When Moonlight Tasted Like Catfish
When Moonlight Tasted Like Catfish
3:17AM. The dashboard clock's neon glow illuminated my thermos of bitter coffee as I coasted down the levee road, tires crunching over oyster shells. Mississippi humidity clung to my skin like wet velvet, carrying the musk of decaying cypress stumps. My grandfather's lucky spinnerbait rattled in the tackle box - its red paint chipped from thirty years of nighttime battles.

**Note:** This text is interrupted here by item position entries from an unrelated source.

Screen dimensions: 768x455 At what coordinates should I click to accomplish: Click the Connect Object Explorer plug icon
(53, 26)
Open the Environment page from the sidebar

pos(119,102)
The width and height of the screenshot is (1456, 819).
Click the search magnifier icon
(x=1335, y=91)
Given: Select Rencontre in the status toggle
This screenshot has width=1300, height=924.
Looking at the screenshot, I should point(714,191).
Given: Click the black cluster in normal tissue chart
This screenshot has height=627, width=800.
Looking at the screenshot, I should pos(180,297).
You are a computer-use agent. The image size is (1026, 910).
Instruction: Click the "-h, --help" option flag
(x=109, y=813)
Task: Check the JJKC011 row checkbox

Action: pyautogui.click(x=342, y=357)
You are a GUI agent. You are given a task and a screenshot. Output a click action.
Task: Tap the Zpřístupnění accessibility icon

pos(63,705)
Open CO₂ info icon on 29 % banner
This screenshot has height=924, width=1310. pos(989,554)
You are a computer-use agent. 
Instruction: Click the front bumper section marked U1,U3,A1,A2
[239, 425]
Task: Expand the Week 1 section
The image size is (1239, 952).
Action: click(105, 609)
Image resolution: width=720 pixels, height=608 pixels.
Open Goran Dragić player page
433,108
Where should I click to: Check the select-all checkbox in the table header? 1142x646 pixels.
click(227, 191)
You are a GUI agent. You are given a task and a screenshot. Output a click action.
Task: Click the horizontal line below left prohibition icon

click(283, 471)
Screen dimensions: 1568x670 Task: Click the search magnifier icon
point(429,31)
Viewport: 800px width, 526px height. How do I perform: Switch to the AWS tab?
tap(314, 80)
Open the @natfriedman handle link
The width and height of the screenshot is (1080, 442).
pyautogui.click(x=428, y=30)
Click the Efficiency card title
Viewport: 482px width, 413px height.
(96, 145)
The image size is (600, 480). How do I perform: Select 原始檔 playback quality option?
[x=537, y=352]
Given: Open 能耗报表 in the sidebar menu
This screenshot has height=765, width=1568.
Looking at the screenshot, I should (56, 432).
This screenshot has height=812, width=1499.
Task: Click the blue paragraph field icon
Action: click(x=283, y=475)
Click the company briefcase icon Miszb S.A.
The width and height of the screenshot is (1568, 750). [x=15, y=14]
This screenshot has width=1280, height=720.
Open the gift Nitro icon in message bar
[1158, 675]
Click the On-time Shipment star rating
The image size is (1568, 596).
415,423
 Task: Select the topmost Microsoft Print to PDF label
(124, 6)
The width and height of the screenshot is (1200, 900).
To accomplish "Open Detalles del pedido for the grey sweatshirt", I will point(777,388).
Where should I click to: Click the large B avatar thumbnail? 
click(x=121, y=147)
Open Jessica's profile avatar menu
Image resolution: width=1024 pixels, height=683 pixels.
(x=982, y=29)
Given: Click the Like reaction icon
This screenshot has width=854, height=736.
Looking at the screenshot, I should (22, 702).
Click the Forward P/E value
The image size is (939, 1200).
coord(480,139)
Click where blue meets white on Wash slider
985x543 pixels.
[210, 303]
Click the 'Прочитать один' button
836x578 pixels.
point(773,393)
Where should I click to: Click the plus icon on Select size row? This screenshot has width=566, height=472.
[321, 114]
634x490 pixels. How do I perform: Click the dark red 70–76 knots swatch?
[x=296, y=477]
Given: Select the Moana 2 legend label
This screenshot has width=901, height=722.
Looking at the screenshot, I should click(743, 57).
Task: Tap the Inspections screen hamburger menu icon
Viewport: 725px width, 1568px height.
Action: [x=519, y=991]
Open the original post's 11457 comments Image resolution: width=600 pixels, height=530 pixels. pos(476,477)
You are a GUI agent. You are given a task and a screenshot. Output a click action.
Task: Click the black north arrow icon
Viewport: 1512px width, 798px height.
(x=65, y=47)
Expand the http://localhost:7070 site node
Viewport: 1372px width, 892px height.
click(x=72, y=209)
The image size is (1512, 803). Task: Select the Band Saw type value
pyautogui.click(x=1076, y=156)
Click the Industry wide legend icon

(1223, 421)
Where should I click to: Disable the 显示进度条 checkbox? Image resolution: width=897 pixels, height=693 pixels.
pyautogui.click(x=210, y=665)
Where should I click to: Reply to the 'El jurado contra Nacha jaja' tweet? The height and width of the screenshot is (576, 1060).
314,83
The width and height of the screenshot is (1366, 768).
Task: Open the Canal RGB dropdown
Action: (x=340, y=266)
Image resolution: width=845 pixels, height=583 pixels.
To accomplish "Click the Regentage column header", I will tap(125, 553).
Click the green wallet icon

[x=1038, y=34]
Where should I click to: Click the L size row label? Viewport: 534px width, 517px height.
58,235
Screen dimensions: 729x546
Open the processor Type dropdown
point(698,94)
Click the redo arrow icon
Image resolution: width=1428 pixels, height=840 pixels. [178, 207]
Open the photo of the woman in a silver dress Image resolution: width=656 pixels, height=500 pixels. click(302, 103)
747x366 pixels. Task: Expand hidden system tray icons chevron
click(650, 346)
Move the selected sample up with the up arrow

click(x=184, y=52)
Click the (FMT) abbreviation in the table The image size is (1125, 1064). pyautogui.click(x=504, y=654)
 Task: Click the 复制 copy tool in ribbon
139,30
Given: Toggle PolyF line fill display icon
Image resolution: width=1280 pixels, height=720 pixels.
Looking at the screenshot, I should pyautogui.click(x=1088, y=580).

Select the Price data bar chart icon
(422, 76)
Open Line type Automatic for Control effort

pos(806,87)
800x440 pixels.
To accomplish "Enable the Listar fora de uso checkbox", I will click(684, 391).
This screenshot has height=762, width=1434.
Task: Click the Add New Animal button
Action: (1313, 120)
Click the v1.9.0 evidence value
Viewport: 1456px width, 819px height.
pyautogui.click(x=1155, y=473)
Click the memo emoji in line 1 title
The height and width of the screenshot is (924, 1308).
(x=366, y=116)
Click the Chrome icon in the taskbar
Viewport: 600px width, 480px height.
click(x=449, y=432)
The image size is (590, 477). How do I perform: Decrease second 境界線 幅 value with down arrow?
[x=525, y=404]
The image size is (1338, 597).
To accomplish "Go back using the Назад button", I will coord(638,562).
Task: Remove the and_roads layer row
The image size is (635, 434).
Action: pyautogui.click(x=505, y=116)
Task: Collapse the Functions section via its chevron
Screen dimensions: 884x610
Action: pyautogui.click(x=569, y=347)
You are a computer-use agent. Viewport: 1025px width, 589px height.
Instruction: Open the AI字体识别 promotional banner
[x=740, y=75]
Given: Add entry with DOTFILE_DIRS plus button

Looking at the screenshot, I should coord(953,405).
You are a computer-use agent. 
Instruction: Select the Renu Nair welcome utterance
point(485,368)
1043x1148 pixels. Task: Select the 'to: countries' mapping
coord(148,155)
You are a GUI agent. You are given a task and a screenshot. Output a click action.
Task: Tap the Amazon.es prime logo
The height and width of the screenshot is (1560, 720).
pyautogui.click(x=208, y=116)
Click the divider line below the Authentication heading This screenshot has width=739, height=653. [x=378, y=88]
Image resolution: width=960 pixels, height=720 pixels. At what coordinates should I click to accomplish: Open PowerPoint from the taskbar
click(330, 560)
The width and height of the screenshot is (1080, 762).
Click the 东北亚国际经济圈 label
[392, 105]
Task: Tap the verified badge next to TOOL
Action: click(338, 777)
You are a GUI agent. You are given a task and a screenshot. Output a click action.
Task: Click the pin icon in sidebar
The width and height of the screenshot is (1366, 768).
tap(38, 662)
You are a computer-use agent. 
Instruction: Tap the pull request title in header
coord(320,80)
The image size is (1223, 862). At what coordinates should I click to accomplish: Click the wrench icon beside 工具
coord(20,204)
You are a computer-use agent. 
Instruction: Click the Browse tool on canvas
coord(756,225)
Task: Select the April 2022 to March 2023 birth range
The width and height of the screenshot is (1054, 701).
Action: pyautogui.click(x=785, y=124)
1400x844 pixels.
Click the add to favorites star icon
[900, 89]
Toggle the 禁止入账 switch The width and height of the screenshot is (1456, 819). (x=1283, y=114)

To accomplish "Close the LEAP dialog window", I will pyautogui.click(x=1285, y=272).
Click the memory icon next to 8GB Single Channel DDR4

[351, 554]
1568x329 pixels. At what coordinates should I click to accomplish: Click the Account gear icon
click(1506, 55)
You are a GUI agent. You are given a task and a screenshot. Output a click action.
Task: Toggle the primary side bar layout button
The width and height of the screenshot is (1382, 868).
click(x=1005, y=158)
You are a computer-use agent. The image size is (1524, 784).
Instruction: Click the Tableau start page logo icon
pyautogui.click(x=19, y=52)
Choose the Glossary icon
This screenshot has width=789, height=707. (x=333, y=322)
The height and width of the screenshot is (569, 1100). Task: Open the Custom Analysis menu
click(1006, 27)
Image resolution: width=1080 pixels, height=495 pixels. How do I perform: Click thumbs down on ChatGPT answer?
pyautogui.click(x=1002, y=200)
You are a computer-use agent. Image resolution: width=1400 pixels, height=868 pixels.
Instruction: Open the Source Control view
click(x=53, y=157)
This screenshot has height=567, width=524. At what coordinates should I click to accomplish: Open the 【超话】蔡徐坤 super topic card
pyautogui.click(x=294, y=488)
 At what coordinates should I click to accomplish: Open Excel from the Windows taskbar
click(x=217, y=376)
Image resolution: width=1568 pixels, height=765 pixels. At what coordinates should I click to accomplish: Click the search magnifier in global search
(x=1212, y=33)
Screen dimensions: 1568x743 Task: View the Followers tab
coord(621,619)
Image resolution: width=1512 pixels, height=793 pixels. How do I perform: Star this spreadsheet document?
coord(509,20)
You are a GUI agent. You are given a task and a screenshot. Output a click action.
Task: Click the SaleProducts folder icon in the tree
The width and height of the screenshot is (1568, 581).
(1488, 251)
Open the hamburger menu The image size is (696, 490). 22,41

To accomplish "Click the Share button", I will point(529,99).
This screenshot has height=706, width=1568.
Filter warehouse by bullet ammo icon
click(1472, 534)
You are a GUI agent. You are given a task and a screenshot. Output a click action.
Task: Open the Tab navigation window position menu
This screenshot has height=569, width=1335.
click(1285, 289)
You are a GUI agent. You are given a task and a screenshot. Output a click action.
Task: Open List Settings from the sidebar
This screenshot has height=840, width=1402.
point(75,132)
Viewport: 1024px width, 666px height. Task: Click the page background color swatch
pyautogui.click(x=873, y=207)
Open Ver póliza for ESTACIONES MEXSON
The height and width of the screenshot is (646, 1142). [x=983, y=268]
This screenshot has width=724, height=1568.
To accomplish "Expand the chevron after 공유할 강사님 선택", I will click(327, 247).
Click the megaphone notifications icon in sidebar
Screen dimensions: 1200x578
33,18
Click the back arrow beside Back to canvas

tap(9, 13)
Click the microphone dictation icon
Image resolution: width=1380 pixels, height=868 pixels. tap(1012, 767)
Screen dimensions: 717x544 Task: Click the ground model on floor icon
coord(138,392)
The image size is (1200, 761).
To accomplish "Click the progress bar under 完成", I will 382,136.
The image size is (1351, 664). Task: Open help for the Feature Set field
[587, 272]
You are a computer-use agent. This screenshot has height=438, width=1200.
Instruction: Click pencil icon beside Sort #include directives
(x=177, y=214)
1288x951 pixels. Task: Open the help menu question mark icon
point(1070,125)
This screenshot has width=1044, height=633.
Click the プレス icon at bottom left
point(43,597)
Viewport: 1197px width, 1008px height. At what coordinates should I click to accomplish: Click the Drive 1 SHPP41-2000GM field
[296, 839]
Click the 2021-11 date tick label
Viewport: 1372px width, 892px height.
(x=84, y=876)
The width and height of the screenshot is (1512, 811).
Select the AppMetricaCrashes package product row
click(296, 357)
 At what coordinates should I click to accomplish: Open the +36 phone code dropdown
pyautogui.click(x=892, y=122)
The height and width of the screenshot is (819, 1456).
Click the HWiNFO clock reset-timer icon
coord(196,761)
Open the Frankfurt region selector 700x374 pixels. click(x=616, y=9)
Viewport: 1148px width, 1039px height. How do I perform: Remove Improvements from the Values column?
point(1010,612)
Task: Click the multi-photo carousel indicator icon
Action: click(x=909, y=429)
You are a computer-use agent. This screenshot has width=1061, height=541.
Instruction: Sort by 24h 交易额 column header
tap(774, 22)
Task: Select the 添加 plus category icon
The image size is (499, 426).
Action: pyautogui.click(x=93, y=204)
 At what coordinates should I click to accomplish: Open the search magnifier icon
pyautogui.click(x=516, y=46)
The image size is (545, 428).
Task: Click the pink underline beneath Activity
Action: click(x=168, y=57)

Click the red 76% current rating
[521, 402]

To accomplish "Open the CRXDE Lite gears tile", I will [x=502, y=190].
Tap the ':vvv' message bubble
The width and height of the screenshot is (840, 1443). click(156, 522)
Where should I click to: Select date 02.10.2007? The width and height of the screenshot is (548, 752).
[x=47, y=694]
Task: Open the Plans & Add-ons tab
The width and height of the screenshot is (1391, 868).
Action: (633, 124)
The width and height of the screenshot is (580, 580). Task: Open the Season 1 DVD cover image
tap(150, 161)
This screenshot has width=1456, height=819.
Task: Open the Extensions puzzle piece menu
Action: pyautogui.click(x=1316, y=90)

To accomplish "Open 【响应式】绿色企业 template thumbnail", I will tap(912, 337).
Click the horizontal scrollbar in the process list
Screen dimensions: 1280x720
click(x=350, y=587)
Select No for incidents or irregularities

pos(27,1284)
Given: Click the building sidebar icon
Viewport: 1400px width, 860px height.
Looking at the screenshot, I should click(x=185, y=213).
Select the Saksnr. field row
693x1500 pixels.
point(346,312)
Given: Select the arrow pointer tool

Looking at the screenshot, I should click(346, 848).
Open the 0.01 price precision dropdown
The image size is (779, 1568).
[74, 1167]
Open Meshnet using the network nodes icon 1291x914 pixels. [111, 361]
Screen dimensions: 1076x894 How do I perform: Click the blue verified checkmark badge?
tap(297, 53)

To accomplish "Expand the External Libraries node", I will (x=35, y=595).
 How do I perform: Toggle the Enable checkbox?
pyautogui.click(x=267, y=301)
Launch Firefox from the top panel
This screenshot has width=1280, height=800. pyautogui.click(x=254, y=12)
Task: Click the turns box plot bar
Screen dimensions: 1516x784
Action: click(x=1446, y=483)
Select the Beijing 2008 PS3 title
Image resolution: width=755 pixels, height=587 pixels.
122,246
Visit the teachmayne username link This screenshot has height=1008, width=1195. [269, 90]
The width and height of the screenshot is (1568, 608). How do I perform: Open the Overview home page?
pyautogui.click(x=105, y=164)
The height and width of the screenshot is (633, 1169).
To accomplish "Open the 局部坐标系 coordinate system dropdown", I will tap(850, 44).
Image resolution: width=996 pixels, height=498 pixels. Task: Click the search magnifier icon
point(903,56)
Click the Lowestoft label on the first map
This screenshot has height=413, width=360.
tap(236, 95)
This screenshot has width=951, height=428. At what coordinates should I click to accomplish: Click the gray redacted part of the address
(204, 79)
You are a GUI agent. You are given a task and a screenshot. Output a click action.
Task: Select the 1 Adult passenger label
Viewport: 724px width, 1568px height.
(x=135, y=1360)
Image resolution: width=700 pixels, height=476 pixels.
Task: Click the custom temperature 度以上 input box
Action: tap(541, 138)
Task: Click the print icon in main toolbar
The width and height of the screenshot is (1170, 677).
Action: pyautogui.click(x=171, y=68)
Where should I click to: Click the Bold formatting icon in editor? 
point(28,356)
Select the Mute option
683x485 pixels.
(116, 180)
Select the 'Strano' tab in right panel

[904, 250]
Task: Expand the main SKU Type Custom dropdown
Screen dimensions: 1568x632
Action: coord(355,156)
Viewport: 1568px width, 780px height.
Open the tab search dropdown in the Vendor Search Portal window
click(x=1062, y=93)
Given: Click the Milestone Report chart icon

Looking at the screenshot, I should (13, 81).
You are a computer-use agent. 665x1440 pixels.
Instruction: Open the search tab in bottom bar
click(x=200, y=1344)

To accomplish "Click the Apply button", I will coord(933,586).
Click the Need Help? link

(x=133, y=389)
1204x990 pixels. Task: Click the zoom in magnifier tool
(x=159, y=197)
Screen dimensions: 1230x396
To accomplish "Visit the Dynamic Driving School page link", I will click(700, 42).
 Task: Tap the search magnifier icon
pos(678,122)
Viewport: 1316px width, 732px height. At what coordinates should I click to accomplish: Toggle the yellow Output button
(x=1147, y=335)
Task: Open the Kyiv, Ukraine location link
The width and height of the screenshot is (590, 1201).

The oxbow lake lay still as black mercury. Wading in waist-deep, the cool water shocked my system awake. 'Should've worn waders,' I muttered, feeling a crawdad scuttle over my submerged boot. First cast sailed beneath Orion's belt, the glow-in-the-dark jig plopping with barely a ripple.
Two hours. Four missed strikes. My neon line glowed faintly against the obsidian water. 'Last cast,' I promised, shoulders burning - then felt the electric tug of something primordial. The rod doubled as the beast surged toward submerged roots. Braided line sang through guides, my fingertips raw from the dance.
When moonlight finally revealed the whiskered warrior, we both paused - me breathless, it defiant. The release felt like returning a fallen star to the sky. Dawn's first blush found me grinning, river mud crusted in my hair, still tasting midnight's victory.